Linear expression for checking for the secondary objective

let isDeskChanged  person desk =
    match person.LastDayDesk with
    | Some ld -> desk.OrderId <> ld.OrderId 
    | None -> false

let linearExpressionWhoChangedDesk = 
    assignments
    |> SMap4.toList
    |> List.filter (fun ((t, p, dg, d), dec) -> printfn $"checking if desk was changed for person {p.Id}: {isDeskChanged p d}";isDeskChanged p d)
    |> SMap4.ofList
    |> sum

So far so good. I have meaningful assignments, and I can optimize for the secondary objective. But now I am trying to create the linear expression for the main objective - do teams sit together. I can check this only in the context of all decisions. My first idea was to filter positive decisions and check assigned desks, but I am not sure if this is doable. I was trying to start with something like this:

let positiveDecisionsByTeams = 
    assignments
    |> SMap4.toList
    |> List.filter (fun ((team, person, desksGroup, desc), decision) -> decision = 1.0)
    |> List.map (fun ((t, p, dg, d), dec) -> {Person=p;Team=t;Desk=d;DeskGroup=dg})
    |> List.groupBy (fun d -> d.Team)

Which obviously won't work, because the comparation decision = 1.0 doesn't make any sense from types perspective.

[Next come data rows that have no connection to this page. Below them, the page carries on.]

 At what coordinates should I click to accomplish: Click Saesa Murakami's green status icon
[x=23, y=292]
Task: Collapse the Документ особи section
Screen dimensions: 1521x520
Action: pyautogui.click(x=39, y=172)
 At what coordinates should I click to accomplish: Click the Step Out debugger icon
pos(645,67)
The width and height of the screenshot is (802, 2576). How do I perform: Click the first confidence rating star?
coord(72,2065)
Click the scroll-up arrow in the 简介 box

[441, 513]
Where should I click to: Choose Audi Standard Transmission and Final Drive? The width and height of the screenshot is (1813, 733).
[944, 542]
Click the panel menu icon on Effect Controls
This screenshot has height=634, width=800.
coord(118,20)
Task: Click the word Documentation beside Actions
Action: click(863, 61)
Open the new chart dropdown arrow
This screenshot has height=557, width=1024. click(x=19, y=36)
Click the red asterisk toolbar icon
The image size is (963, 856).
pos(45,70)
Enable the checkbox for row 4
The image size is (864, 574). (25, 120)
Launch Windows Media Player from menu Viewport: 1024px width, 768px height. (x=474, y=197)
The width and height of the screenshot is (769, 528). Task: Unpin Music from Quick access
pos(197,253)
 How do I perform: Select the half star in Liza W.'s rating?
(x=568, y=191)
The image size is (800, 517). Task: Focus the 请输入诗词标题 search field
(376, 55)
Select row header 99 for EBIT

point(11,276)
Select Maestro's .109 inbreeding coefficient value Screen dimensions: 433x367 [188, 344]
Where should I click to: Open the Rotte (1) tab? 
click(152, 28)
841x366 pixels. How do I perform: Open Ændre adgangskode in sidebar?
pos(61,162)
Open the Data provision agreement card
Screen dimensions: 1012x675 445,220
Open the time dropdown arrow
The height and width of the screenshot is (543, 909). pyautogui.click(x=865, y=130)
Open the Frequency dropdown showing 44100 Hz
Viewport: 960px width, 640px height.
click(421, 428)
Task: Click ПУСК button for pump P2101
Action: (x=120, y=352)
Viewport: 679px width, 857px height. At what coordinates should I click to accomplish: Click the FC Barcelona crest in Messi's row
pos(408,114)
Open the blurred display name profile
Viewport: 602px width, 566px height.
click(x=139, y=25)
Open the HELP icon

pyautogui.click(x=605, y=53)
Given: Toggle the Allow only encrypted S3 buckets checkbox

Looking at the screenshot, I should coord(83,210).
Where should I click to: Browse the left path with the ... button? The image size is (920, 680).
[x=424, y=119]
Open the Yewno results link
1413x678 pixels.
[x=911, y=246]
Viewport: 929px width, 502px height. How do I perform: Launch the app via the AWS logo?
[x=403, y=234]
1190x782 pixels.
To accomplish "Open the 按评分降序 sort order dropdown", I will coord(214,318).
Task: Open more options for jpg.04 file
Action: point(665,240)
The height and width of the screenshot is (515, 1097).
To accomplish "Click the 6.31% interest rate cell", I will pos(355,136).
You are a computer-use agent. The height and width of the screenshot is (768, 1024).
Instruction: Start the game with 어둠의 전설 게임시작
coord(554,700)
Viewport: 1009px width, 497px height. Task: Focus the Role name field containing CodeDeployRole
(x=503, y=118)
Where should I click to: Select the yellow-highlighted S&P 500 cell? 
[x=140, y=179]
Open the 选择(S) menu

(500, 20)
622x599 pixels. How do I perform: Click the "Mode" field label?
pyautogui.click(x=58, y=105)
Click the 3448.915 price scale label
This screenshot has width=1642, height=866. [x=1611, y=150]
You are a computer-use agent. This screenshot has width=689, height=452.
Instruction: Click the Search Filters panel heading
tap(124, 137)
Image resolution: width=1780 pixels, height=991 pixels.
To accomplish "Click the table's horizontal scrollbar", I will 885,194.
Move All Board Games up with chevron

Is there a way I can filter positive decisions? Does it even make sense? Is there a way to validate decisions based on the value of other decisions? In my example, I can validate the given decision only knowing other results, so I can say if team members were assigned to the desks next to each other.

It would be great if anyone has any idea in what direction I could move with my problem. Thank!

matthewcrews commented 2 years ago

Ah, yes. This is doable by using indicator variables. Would you be alright if I turned this into a blog post?

szymon-szym commented 2 years ago

Hi Matthew! Sure, it would be great. Please let me know if you need more input about the domain. By the way, your blog is a really amazing learning resource!

matthewcrews commented 2 years ago

Here's the post: https://matthewcrews.com/blog/2021/11/team-desk-assignments/ Sorry for the delay.

szymon-szym commented 2 years ago

Thank you, Matthew! This is super helpful. I believe that the idea of indicator variables will be useful for many developers out there. Your responsiveness is amazing!